Charlotte Cao, Social Media & Marketing Team

From jumpscares to nightmares, horror movies have become an integral part of Halloween culture. With Oct. 31 around the corner, children and adults alike are searching for the creepiest and most horrific films to watch late at night. Ranked from worst to best, here are five of the most popular Halloween movies.

5. “Monster House” (2006)
“Monster House” does a wonderful job with development, infusing each character with witty lines and a distinctive personality. That being said, the overall character design is nothing to be impressed by. Unfortunately, the plot also fails to meet expectations; there are many scenes, especially toward the end, where the story borders on nonsensical, making the movie difficult to follow.

4. “The Ring” (2002)
From the lulling music to the darkened lighting, “The Ring” keeps audiences on edge right from the start. However, the film does a poor job with characterization, making it difficult to empathize with any of the characters. Luckily, audiences can overlook these aspects in favor of the movie’s gradual reveal: as the story progresses, viewers become closer to understanding the true horrors of the disturbing antagonist.

3. “Coraline” (2009)
With an animation style unlike any other, “Coraline” impresses audiences with its gorgeous, yet disturbing visuals and vibrant colors. Its plot, which starts off unassumingly, slowly develops into a spine-chilling story that provokes imagination and elicits fear. While “Coraline” is undoubtedly thrilling, most of the horror occurs late into film, forcing audiences to wait through an extended period of little action.

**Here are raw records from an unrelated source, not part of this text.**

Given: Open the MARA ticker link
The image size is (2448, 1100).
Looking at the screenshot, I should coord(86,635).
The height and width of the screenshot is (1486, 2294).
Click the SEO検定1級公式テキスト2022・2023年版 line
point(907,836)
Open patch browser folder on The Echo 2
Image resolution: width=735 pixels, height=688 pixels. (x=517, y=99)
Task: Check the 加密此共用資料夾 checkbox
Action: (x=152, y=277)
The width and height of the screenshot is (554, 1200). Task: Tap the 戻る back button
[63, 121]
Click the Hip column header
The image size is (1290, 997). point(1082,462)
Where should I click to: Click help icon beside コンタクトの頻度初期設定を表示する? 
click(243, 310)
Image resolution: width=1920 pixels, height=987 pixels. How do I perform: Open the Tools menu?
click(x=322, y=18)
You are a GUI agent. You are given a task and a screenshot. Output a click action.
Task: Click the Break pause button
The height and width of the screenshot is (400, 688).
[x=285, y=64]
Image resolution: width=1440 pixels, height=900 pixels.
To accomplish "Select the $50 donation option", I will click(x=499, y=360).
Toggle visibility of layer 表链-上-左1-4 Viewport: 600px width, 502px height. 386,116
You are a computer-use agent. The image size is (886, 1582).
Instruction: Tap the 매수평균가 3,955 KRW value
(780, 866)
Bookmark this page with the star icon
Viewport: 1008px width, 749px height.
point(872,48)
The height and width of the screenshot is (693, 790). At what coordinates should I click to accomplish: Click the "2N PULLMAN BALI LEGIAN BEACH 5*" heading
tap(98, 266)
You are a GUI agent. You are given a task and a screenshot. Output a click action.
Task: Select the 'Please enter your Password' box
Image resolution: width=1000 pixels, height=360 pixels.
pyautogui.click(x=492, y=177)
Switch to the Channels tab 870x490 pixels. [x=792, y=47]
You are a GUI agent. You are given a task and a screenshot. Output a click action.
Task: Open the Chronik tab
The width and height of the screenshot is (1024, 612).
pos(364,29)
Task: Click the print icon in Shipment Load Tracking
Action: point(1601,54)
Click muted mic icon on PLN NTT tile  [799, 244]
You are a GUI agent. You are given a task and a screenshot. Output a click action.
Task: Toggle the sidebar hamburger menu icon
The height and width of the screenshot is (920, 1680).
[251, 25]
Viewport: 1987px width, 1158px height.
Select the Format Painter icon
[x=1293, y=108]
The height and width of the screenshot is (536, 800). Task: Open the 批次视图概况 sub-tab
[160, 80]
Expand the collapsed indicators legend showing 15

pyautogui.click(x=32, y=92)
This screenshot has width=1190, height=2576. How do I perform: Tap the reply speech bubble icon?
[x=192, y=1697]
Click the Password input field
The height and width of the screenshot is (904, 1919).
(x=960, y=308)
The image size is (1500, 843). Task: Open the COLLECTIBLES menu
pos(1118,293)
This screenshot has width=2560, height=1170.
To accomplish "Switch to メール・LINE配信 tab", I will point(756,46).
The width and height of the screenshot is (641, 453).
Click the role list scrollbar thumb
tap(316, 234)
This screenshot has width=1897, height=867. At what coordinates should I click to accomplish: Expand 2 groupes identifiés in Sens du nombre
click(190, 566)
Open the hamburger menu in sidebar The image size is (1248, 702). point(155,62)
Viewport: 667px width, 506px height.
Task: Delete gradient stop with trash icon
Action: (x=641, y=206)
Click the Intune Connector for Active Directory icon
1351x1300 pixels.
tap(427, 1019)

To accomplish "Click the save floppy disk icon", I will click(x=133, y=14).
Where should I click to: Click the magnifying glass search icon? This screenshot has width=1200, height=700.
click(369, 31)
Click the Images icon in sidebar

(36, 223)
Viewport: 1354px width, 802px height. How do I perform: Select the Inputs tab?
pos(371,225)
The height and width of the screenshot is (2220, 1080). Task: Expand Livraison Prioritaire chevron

2. “The Sixth Sense” (1999)
Unlike most horror movies, “The Sixth Sense” does not rely on jumpscares; instead, the film is horrifying in its suspenseful build-up to the climax and cathartic storytelling. All throughout, audiences will marvel at the superb acting of lead actors Haley Joel Osment and Bruce Willis and become speechless over the unexpected plot reveals.

1. “The Nightmare Before Christmas” (1993)
Deemed by many as the quintessential Halloween film, “The Nightmare Before Christmas” frightens and delights audiences with its whimsical animation style, reminiscent of a bedtime story. Haunting in its own right, the plot breaks boundaries by introducing a perspective of Halloween that is both playfully nostalgic and uncomfortably dark.

To all who watch these movies, happy haunting!